Building Computer Use Agents
Effective Evaluations and an Optimized Agentic Harness
Blog Authors:
John DeMartino - Google Cloud Consulting AI Incubation Engineer
Chris Schmidt - Google Cloud Consulting AI Incubation Lead
There is a distinct “aha” moment when you first watch Gemini’s computer use tool successfully navigate a complex user interface. Seeing a model visually parse a screen, reason about its goal, and autonomously execute mouse clicks and keystrokes feels like a massive leap forward.
But as any developer knows, building a compelling prototype is only the first step. To move from a dazzling demo to a production-ready system capable of handling high volumes of tasks reliably, we have to be thoughtful about how we build and evaluate these systems.
Computer use agents offer incredible benefits over traditional Robotic Process Automation (RPA). Instead of relying on brittle, hard-coded DOM selectors that break whenever a button changes color or a layout shifts, models like Gemini 3 Flash with built-in computer use tools adapt dynamically to visual cues. They operate on the fundamental “Observe, Think, Act” loop by taking a screenshot, reasoning about the next step, and executing an action.
However, to successfully scale these agents on Google Cloud, developers must cross what we call the “evaluation chasm” by implementing a robust evaluation strategy. Doing so builds trust in the agent’s reliability and unlocks the ability to aggressively optimize the agentic harness for better accuracy, lower costs, and reduced task execution time.
Let’s explore how to cross the evaluation chasm and build a high-performance harness.
Evaluating Computer Use Agents
The evaluation chasm represents the formidable gap between a successful early prototype and a production-ready enterprise deployment. This challenge is fundamentally different from traditional software QA testing. In traditional QA, tests rely on deterministic inputs, static assertions, and highly predictable state changes.

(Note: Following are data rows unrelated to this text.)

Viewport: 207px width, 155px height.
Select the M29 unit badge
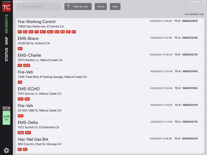tap(27, 65)
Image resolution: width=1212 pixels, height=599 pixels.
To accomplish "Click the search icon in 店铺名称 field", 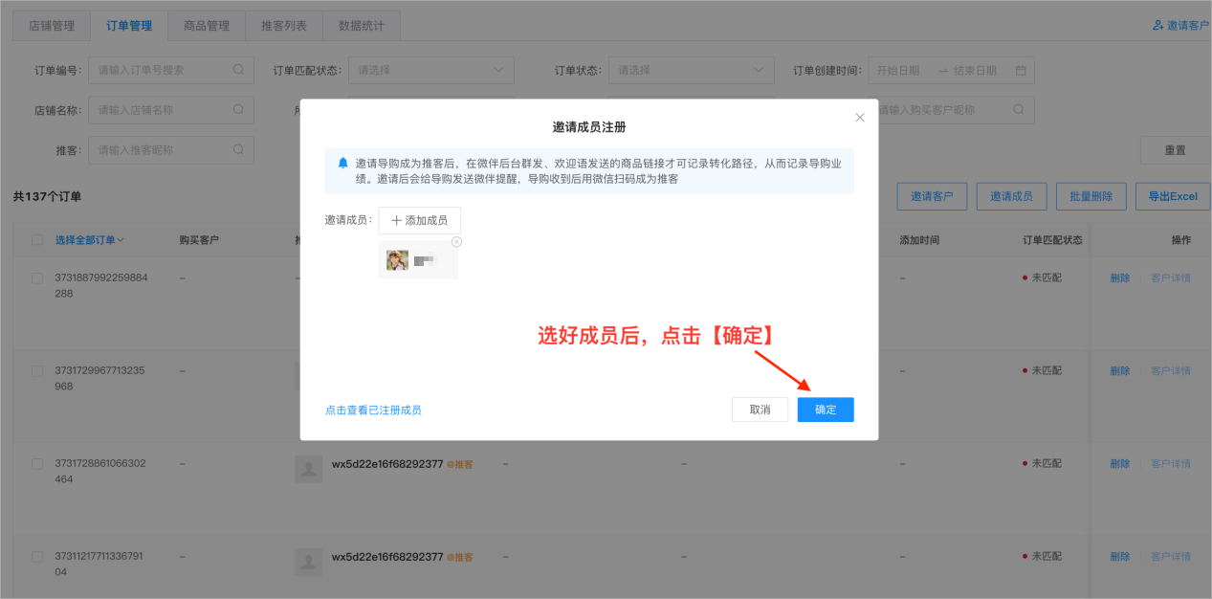I will pyautogui.click(x=238, y=109).
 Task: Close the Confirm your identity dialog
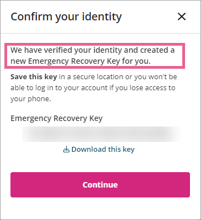pyautogui.click(x=182, y=17)
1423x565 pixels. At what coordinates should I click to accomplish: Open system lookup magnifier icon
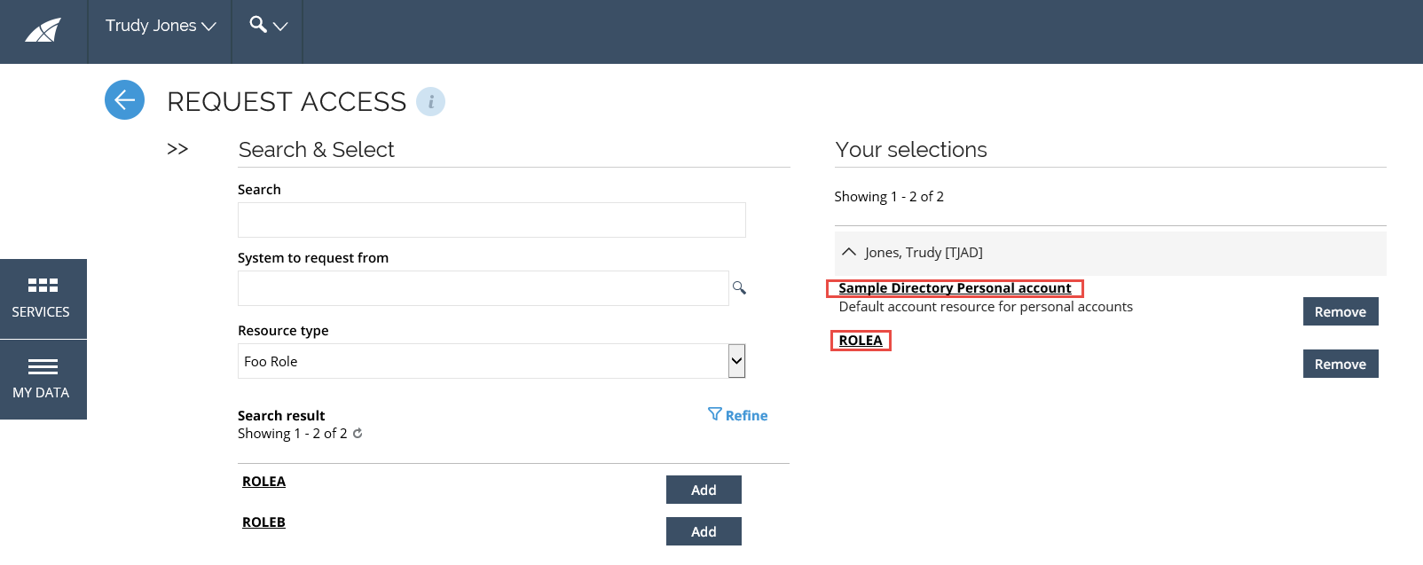739,288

In contrast, evaluating computer use agents forces developers to grapple with the non-deterministic nature of AI models. You aren’t just checking a boolean output; you are dealing with multi-turn complexity and assessing subjective reasoning paths to determine if the model made the best choice, not just a valid one. Furthermore, you are testing in dynamic, user interface environments where visual contexts, pop-ups, and layouts constantly shift. Without a reliable way to scale evaluations, it becomes difficult to confidently improve the agent’s performance and build trust for enterprise applications.

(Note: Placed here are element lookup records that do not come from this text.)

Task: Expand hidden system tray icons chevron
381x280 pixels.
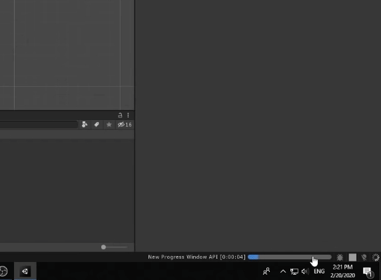Action: click(283, 271)
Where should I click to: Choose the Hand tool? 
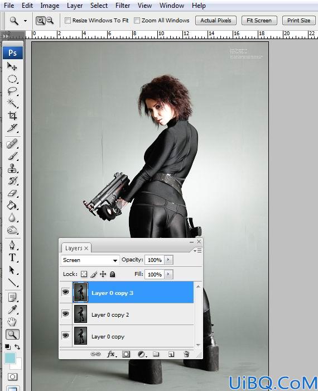[12, 322]

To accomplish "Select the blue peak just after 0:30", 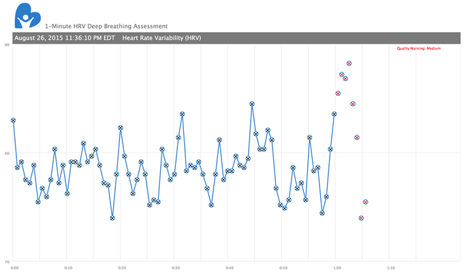I will coord(182,114).
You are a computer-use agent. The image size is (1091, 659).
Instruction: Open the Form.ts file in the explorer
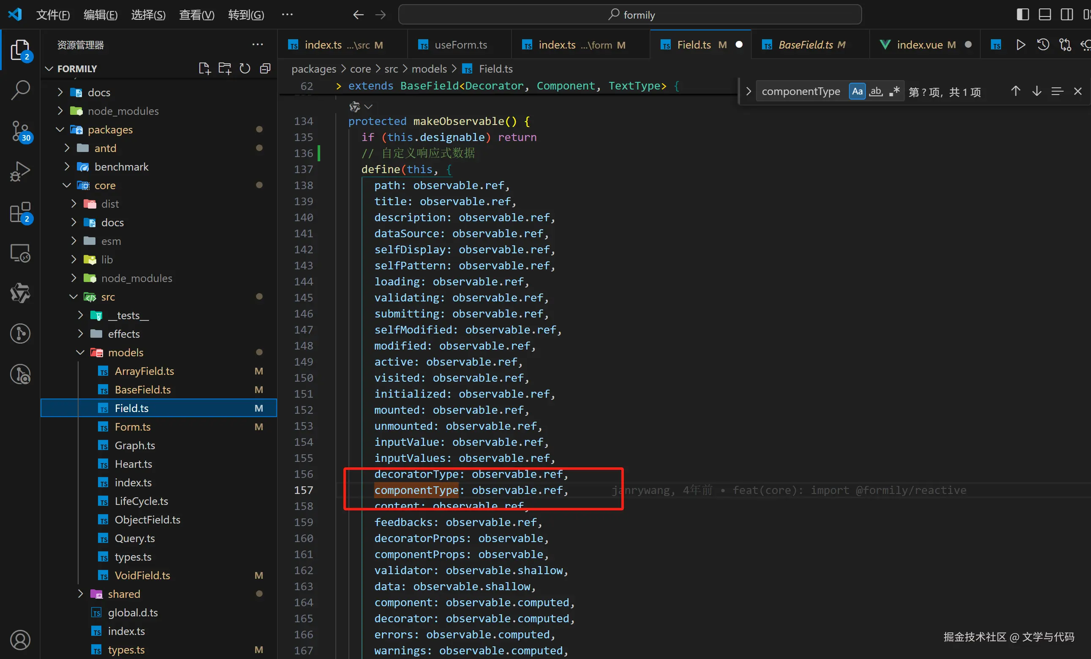[132, 427]
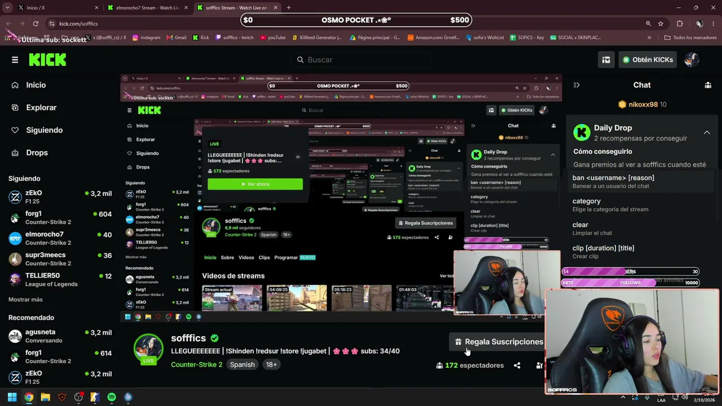
Task: Click the Obtén KICKs button
Action: tap(648, 60)
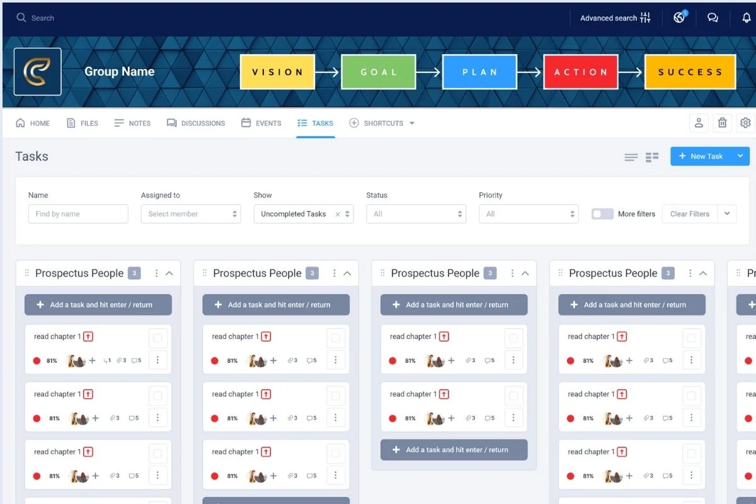756x504 pixels.
Task: Switch to board view of tasks
Action: pyautogui.click(x=651, y=156)
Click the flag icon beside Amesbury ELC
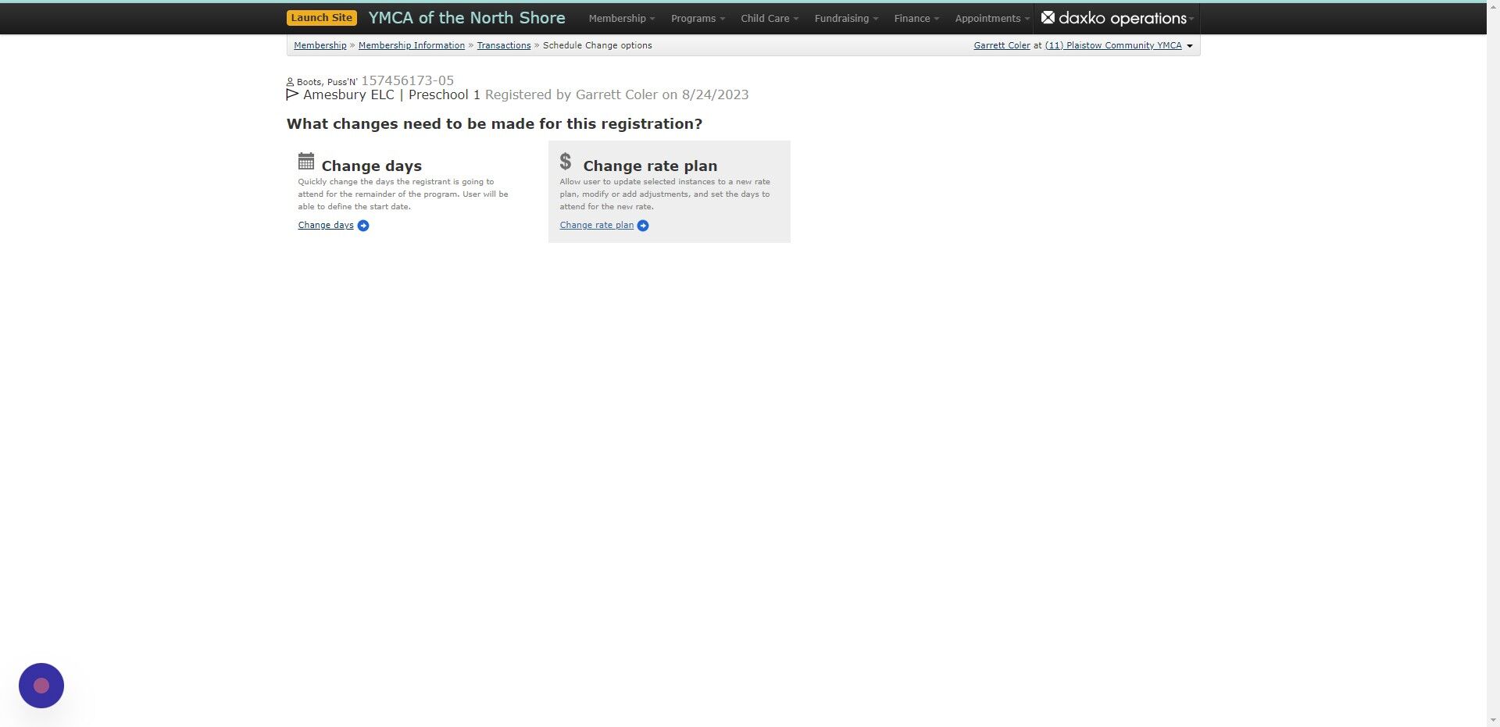Image resolution: width=1500 pixels, height=727 pixels. point(291,94)
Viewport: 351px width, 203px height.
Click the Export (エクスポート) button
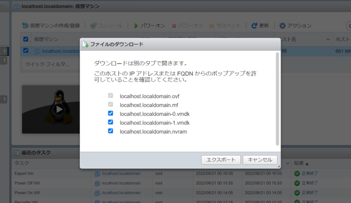pos(221,160)
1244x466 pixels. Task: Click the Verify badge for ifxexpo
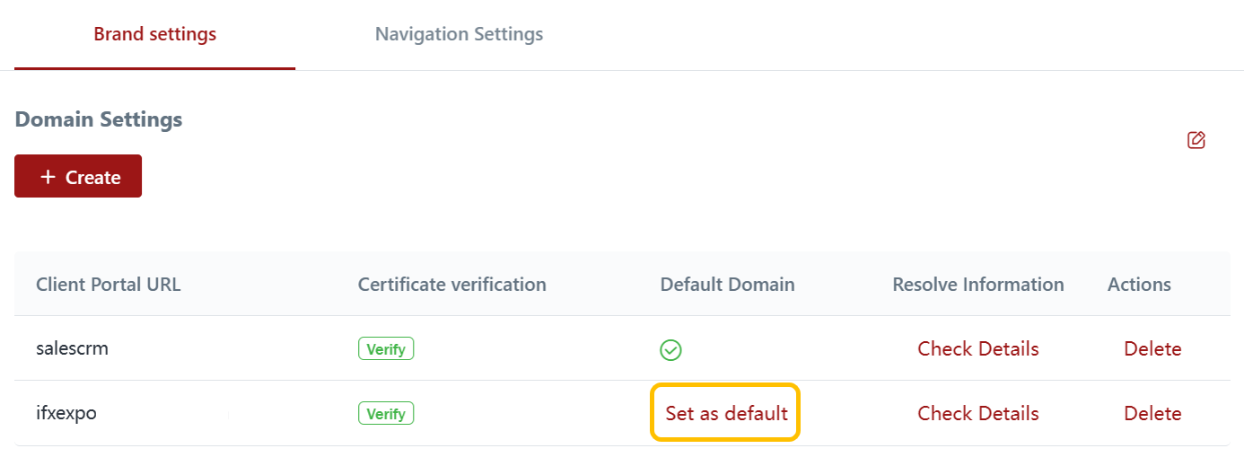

Measurement is the absolute foundation of trust. You cannot confidently deploy what you cannot reliably measure, and stakeholders need verifiable data to buy into task automation.
The Necessity of Repeated Runs and Grading the Path
A single successful run is insufficient. Because modern AI models are probabilistic, you must run repeated evaluations of the same computer use task to confirm consistency and ensure the agent isn’t just getting lucky.
Crucially, you must evaluate how the agent completed the task, not just if the goal was accomplished successfully. Computer use agents follow multiple turns or iterations of “Observe, Think, Act” loops to complete their goal. Evaluating the path taken by an agent provides the insights necessary to “hill climb”. An agent might eventually reach the correct goal, but if it took unnecessary or inefficient steps along the way, a naive binary pass/fail evaluation would completely overlook the inefficiency.
When establishing your baseline, two core quantitative metrics are paramount: task accuracy (did it achieve the exact goal?) and the total number of steps taken. You will also want to compare the qualitative summary of the agent’s path against the desired or most efficient path.
The Three-Judge Evaluation System
We have developed and open-sourced an evaluation tool for computer use agents to help developers more easily assess their agents for production-grade enterprise readiness. Our tool provides a consistent virtual environment for testing and automatically summarizes evaluation results using a variety of data sources.
[image]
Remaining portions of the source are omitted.